Defending the decision, he shifted the blame onto the PML-N, saying the devaluation was imminent due to the flawed policies of the previous ruling regime.
He added that the devaluation was necessary because of a number of reasons, including increased foreign loans, decreased foreign exchange reserves, low exports and artificial cap on the value of dollar.
“Rupee value cannot be controlled forever. Even during the PML-N’s tenure, the value of rupee against dollar had reduced by Rs28,” he said.
“We artificially increased the value of rupee by purchasing dollars. As a result, we started importing vegetables and we were unable to export surplus sugar and wheat without providing subsidiary,” he said.
“The issue of dollar is associated with supply and demand,” he said, adding that the former government subsided foreign traders and taxed the locals. “The gap between supply and demand of dollar will remain until we address the issue of production and foreign investment.”
“We had two options; either to continue the old practice of artificially controlling the value of rupee [or to devalue the rupee],” the finance minister said.
While admitting that devaluation was “not a good thing” as it increases inflation, Umar concluded: “The value devaluation coupled with other policies [being adopted by the PTI-led government] will produce positive results.”
Zaffar Paracha, General Secretary of the Exchange Companies Association of Pakistan (ECAP), told that the sudden devaluation of rupee has created a panic in the market. He said that the traders are expecting the open market to open at around Rs143 to Rs144.
He said that the devaluation was expected due to the current dialogues between the government and the IMF. “It seems a continuation of the IMF’s condition for a bailout package,” he added.
Paracha demanded of the government to properly announce the devaluation to end the panic among currency dealers.
Another analyst Ahsan Mehanti said that the move was unexpected for the interbank market as the country has not yet entered the IMF programme. “Owing to the devaluation of the local currency in the recent past, the government was being expected to discourage the rupee devaluation,” he added.
“It is not good news for Pakistan,” he said, adding that it will also increase the import bill of the country.
According to Mehanti, the IMF was asking the government to bring rupee value at Rs145 per dollar and the interest rate at 10.5 per cent as a precondition for a bailout package. “It seems that the government is complying with the IMF’s demands,” he concluded.
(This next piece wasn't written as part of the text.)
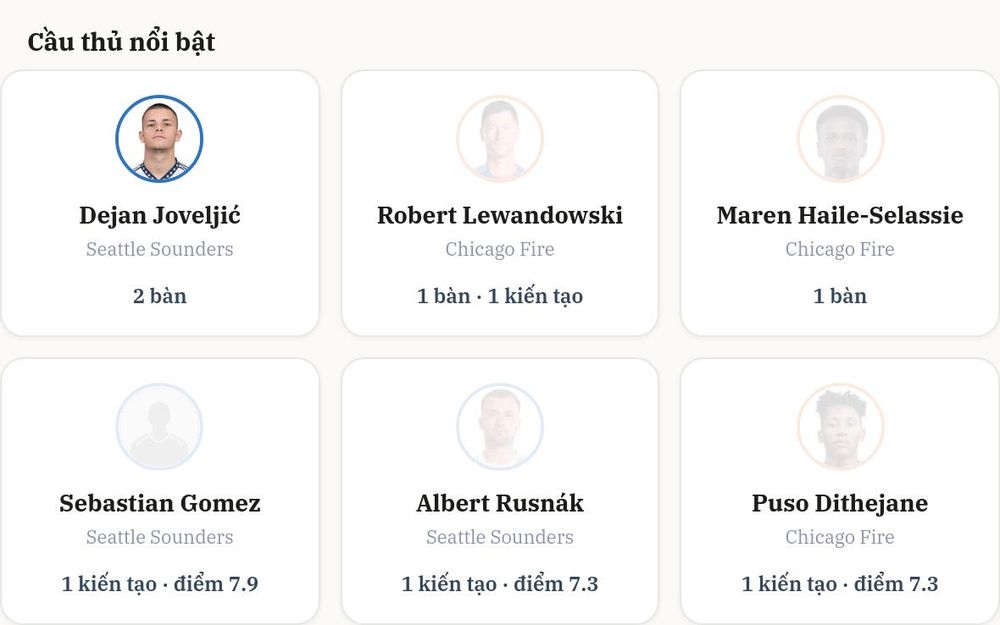Click the Robert Lewandowski name

pyautogui.click(x=500, y=216)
Senior analyst Khurram Hussain says it appears to be a controlled event. He said that the SBP might comment on this at the end of the day or while issuing the monetary policy.
He ruled out the possibility of black marketers behind the sudden fall as suggested by PTI leader and federal minister Faisal Vawda.
It is the first major devaluation strike against the local currency during the Pakistan Tehreek-i-Insaf-led (PTI) government in the country.
Earlier on Oct 9, 2018, the value of the dollar had shot up by Rs11.70 in the interbank market during trading before closing at Rs133.64. It had closed the previous day at Rs124.27 to the dollar a day earlier.
The State Bank of Pakistan (SBP) had explained the move as reflective of current account dynamics and a demand-supply gap in the foreign exchange market. The top bank had stated that it will continue to closely monitor the situation and “stand ready to intervene” in case of any unwarranted volatility in the foreign exchange market.
During the two months of the caretaker government, the local currency had been devalued to Rs130 per dollar from around Rs102 per dollar. The dollar was traded at Rs130 just before the general elections.
Earlier, in December 2017 and in March 2018, the rupee was devalued, each time by about 5pc, by the central bank.